Toilet training a toddler is never going to be fun. But it would be a little less hellish if Blaze’s writers stepped up to the plate and created an episode that sees our hero, AJ and Gabby the mechanic all need to go to the toilet (note: at different times).
And then what happens? Well, on each occasion everyone watching at home has to decide where the character should go from a choice of three options, one of which will always be the toilet.
In the show’s usual style, viewers will get around five seconds to answer the question, before Blaze reveals the answer and reminds everyone to “flush properly” and “wash their hands”.
5. Doing good listening
Before kids, I had no idea that there were two types of listening. There is good listening, where your son or daughter intakes the information and does as instructed. And then there is bad listening, where your son or daughter completely ignores the information and does whatever they want to do.

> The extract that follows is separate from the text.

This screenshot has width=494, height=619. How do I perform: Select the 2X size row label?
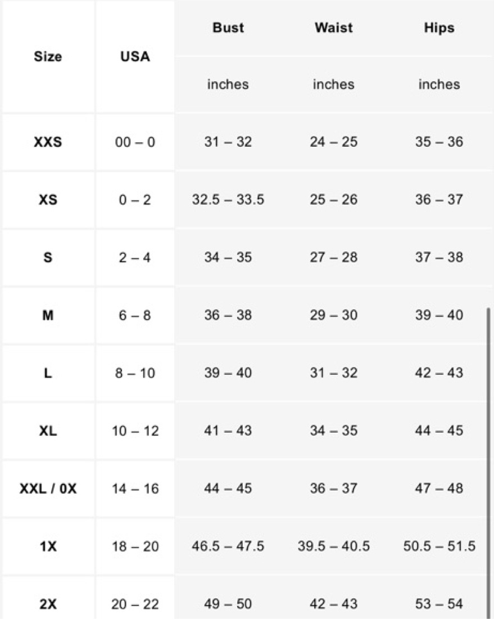pos(48,604)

In the battle between good listening and bad listening, one monster machine stands alone. His name is Blaze and if his writers pen an episode that sees him comeback from the depths of despair (or, you know, being trapped by a robo-spider web) to win a race because he does good listening and Crusher does bad listening, then I will pay their wages for six months. Not really. But I will be very, very grateful.
Aaaannnndddd that’s a wrap. Those are my top five ideas for the next season of Blaze. Find out if any of them make the cut via Nick Jr, Netflix, Amazon Prime or my social media posts about suddenly being really rich.